La qualità dell'assistenza
La grande maggioranza dei pazienti (più del 90%) è soddisfatta dei servizi loro offerti. In particolare gli orari sono ritenuti adeguati, i locali facilmente accessibili e gli operatori sanitari cortesi e disponibili, pronti all'ascolto oltre che chiari nelle spiegazioni. L'organizzazione complessiva dei servizi trova d'accordo nel giudizio positivo oltre l'80% del campione. Peccato per i ritardi: nei centri diabetologici di alcune Regioni, un paziente su tre è costretto a oltre un'ora d'attesa prima di ricevere una prestazione medica, nonostante il fatto che più dell'80% dei Centri lavori 'su prenotazione'.
Conclusioni
L'educazione all'autogestione del diabete e l'osservanza di comportamenti sani rappresentano un aspetto centrale di qualsiasi strategia terapeutica. I risultati dello studio QUADRI hanno indicato aree dove è necessario migliorare l'informazione e l'educazione dei pazienti diabetici per indurre opportuni cambiamenti nei comportamenti.

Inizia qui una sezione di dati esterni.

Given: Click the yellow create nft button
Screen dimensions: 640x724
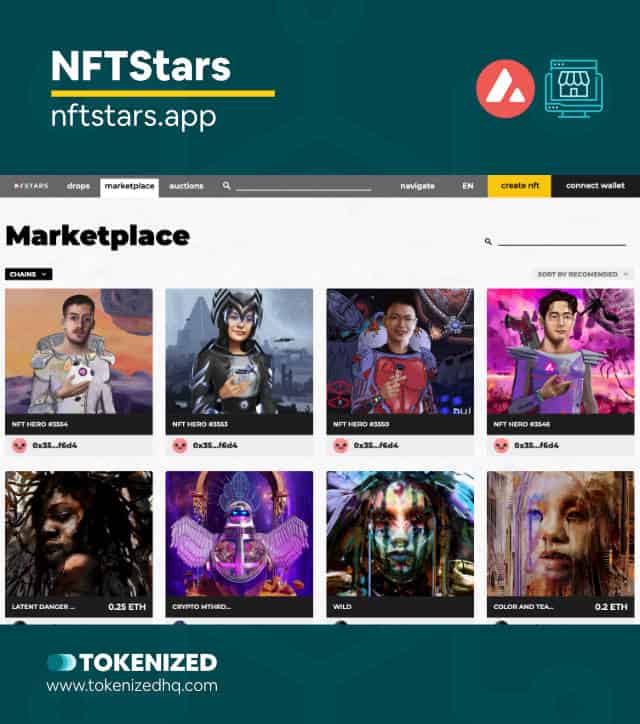Looking at the screenshot, I should click(x=519, y=186).
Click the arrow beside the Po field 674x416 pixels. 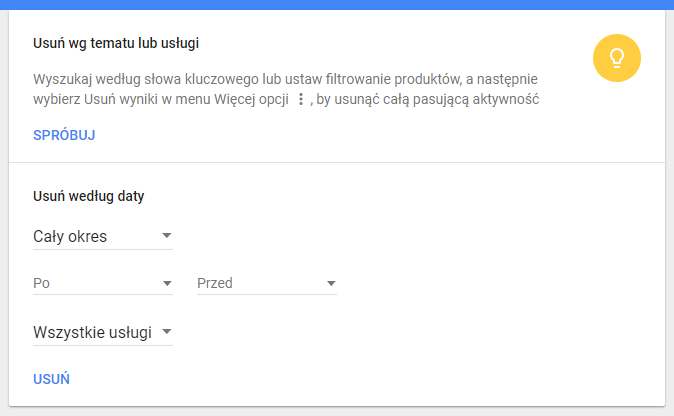(x=167, y=283)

<*>E' necessario garantire l'informazione laddove le conoscenze sono apparse scarse: emoglobina glicata, controllo dei piedi, gestione dell'ipoglicemia, conoscenza del sovrappeso.*>
<*>E' necessario rimodulare le forme della comunicazione rispetto ai corretti stili di vita: nonostante l'informazione sia diffusa (più del 90% è informato su fumo, controllo del peso, corretta attività fisica ed alimentazione ponderata), i comportamenti reali dimostrano l'inefficacia degli attuali interventi educativi.*>
<*>Vi sono sempre maggiori evidenze che il modo più efficace per l'educazione all'autogestione del diabete è tramite interventi presso centri di aggregazione comunitaria.*>
Esistono comunque le condizioni per migliorare ulteriormente la qualità dell'assistenza, diminuire le complicazioni e promuovere una qualità di vita migliore delle persone con diabete, in particolare per la percezione del buon rapporto che gli intervistati hanno dichiarato di avere con i MMG e i diabetologi, per l'accessibilità e la qualità delle cure fornite dalle strutture che se ne fanno carico.